Monday, August 24, 2009

Poetry book announcement

I wanted to let readers know that I'm editing and producing a book of poetry for a friend of mine and it is nearing completion. I anticipate seeing it available on Amazon in about a month. The book is titled Life Lines and includes 203 poems by acclaimed upstate New York poet Charles (Charlie) James, famous for being the successful plaintiff in a free speech case that went all the way to the U.S. Court of Appeals for the Second Circuit (the defendants petitioned the U.S. Supreme Court to hear an appeal and got turned down - twice).

Charlie is a true poet, certainly the most accomplished one I have ever had the privilege of knowing.
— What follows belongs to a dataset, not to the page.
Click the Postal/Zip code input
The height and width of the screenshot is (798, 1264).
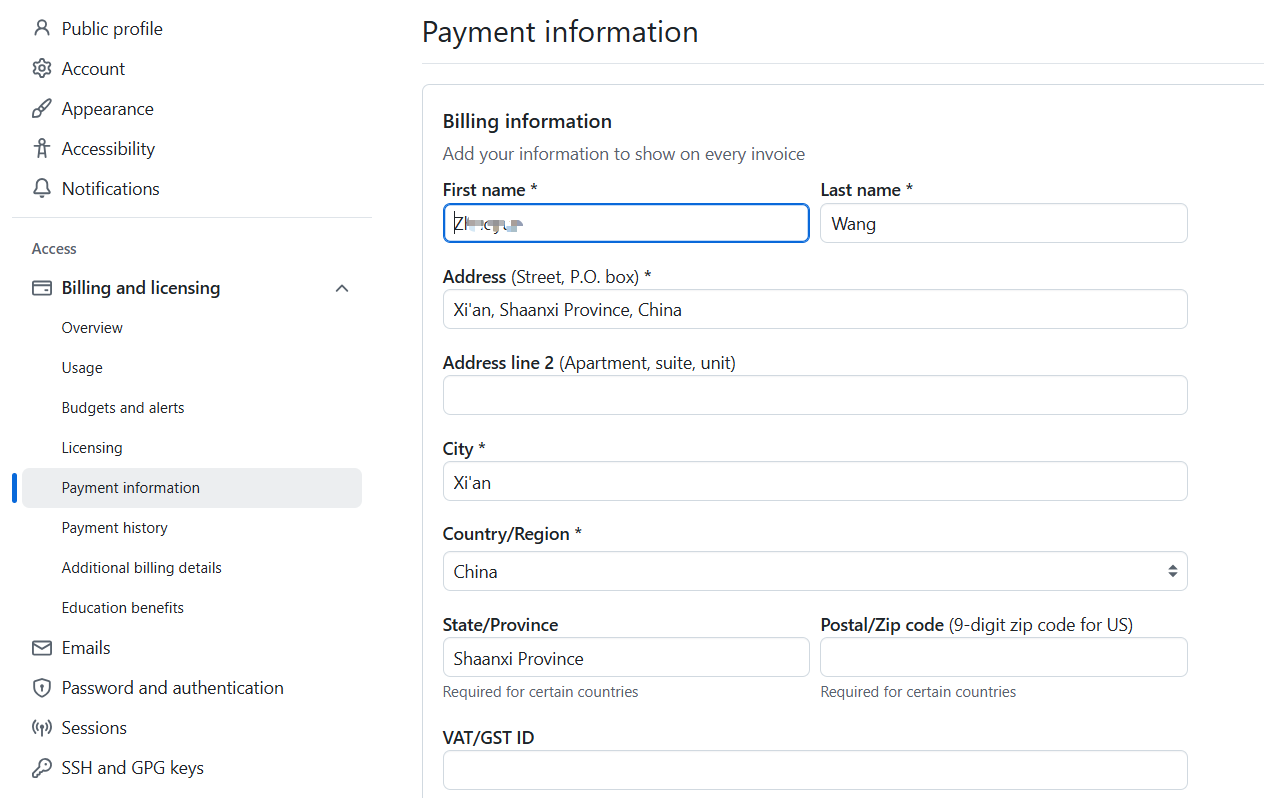coord(1003,657)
He lives a writer’s life, or at least what I would call a writer’s life; that is, he lives to write. He writes every day, and he reads poetry every day. I think without poetry, there would be no Charlie.
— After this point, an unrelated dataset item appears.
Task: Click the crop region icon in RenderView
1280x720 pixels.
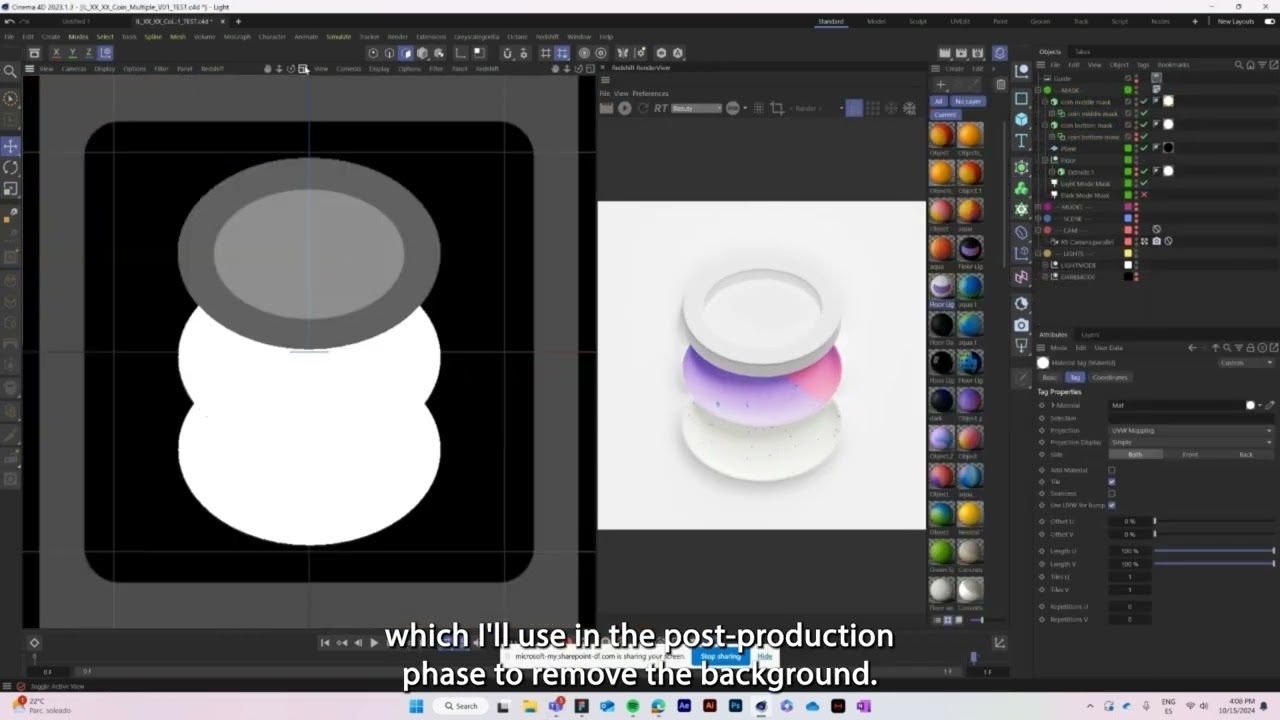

Charlie’s inspirations are many, from the Black Mountain style – especially Robert Creeley and Denise Levertov – to Chinese culture, to Tillie Olson, to A.R. Ammons. He once told me boldly that “if poetry isn’t for the people then it’s not poetry.” I don’t think he said that as part of his Marxist leanings (he is a self-admitted Marxist). Rather, he eschews the academic obtusity of many poets, whose works require a dictionary, thesaurus, and literary encyclopedia at one’s side in order to bring meaning to a passage. If explanation is necessary, Charlie provides it, as in his occasional footnote explaining a Chinese term. Otherwise, he uses ordinary language to explore ordinary experiences in a most extraordinary way.
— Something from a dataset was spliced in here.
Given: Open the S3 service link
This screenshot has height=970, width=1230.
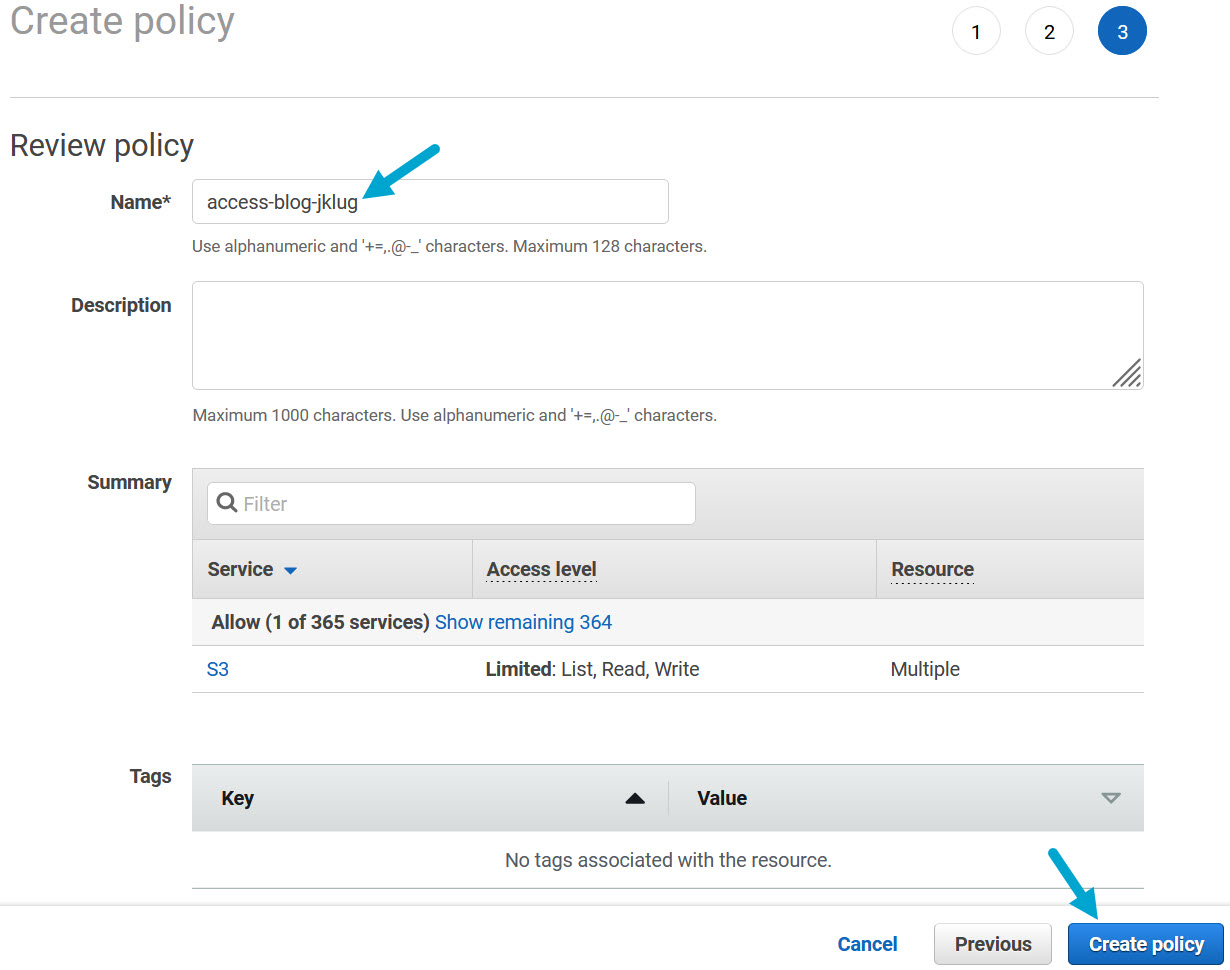Looking at the screenshot, I should tap(217, 669).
I wouldn't classify Charlie's poetry as beat poetry, but it's certainly got beat influences and he is about as beat a character as you'll ever find. When the book becomes available, I'll let you know. It would be a stellar addition to any beat library.

1 comment:

Crystal said...

I love Charlie and his poetry. I felt I really got to know him better by reading Richard Harris’ book, Freedom Spent, Tales of Tyranny in America. It has a chapter about Charlie’s fight to wear a black armband while teaching, as a silent expression of his opposition to the war in Viet Nam. I've read much of his poetry but as with most good poetry, it will be nice to have a compact little book that you can carry around and read over and over.